Inviato da Luca Fiore il Mer, 23/10/2013 - 19:49
Tornano a scendere i prezzi dell'oro. Segno meno per il future con consegna dicembre sul metallo giallo che dopo il +2% messo a segno ieri in questo momento lascia sul campo lo 0,65% portandosi a 1.334 dollari l'oncia. Ieri i prezzi hanno capitalizzato le indicazioni peggiori del previsto arrivate dalle non farm payrolls statunitensi che, di concerto con l'effetto ribassista innescato dal blocco parziale delle attività federali, dovrebbero spingere la Banca centrale statunitense a rinviare al 2014 il "tapering".

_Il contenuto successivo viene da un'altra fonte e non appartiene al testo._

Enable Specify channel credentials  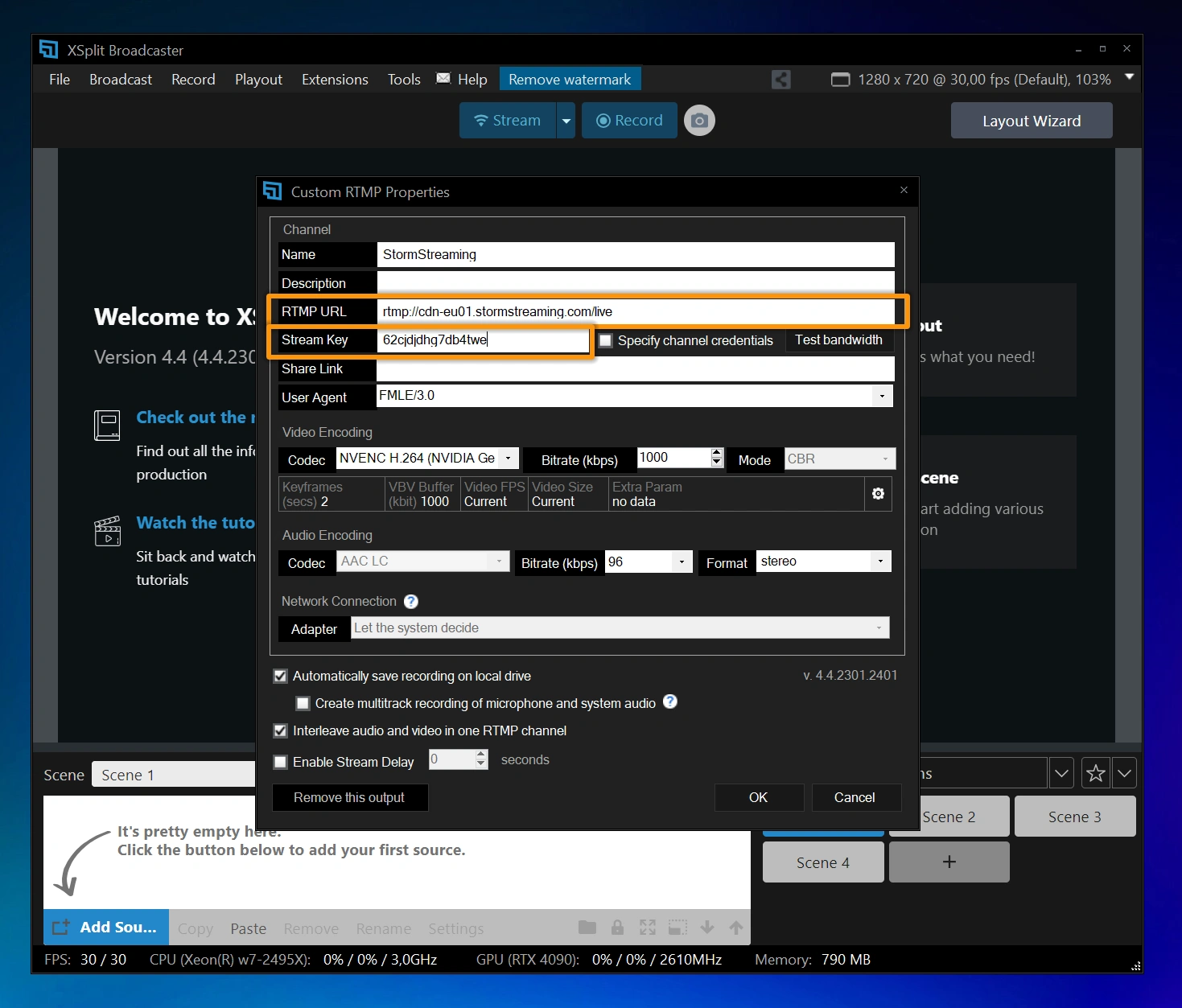click(604, 340)
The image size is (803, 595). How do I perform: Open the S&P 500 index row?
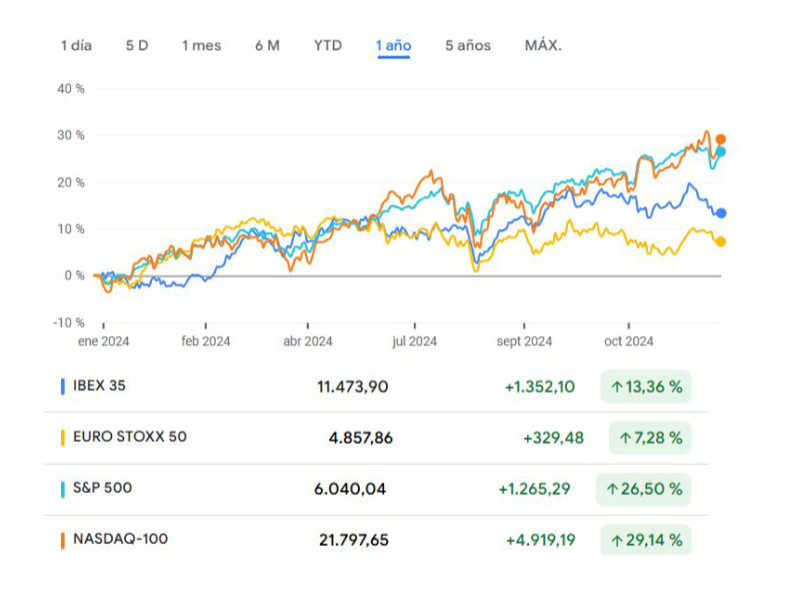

Secondo il colosso britannico Hsbc un supporto ai prezzi potrebbe essere fornito dalla domanda asiatica (India e Cina rappresentano i primi due mercati per il metallo giallo). "Con l'inflazione ancora elevata in diversi mercati e con i tassi di interesse che non offrono una compensazione adeguata, ci attendiamo che la voracità della domanda asiatica continui", si legge in report preparato da un team capitanato da Frederic Neumann.

Anche perché, rileva l'economista di Hsbc, si tratta di mercati in cui "i consumatori dispongono di pochi strumenti per proteggersi dall'incremento dei prezzi".